----- Data shown

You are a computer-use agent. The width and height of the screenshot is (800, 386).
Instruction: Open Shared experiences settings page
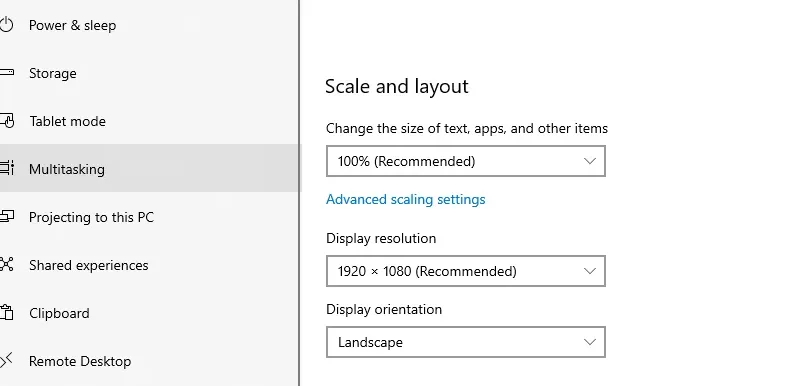(149, 265)
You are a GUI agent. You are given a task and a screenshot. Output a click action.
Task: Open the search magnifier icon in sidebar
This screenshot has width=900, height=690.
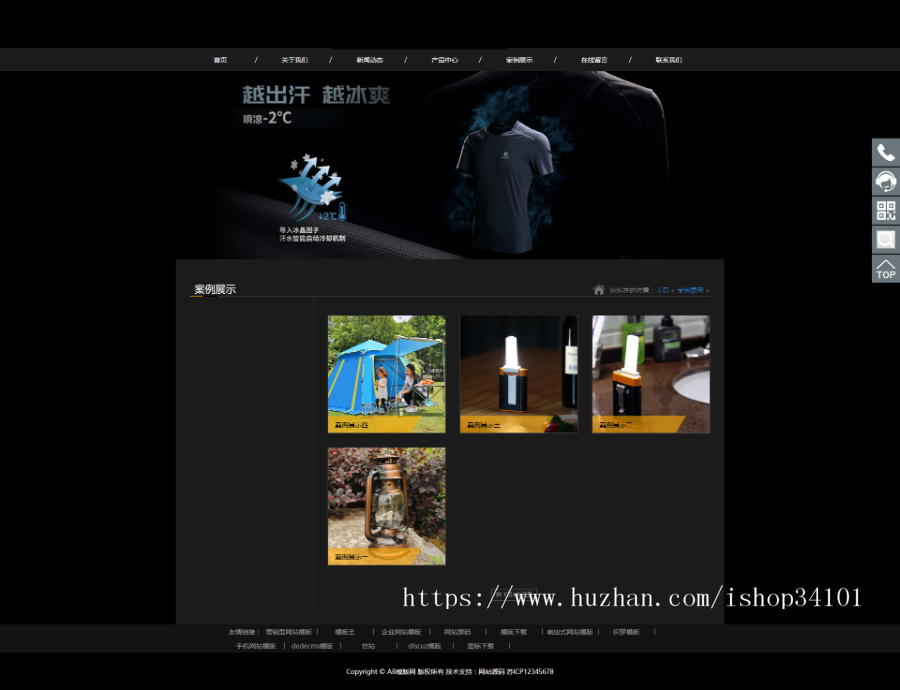coord(884,240)
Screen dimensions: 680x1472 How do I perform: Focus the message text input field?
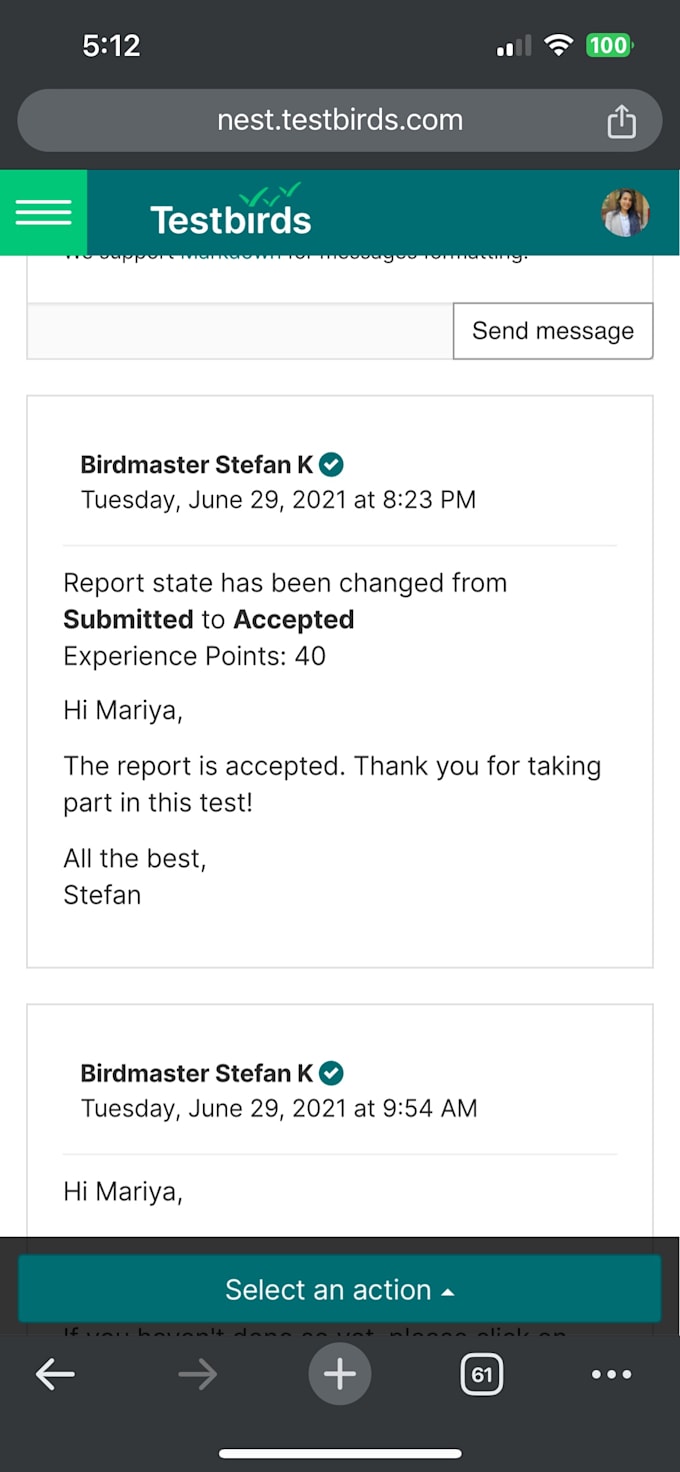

----------

* **What is required**
From the line containing "This screenshot has width=900, height=690." through the last line of the data above, write out every line word for word, and nothing else. Do not include the pictures.

* **Result of the exercise**
This screenshot has width=900, height=690.
coord(884,240)
Screen dimensions: 680x1472 How do I perform: Focus the message text input field?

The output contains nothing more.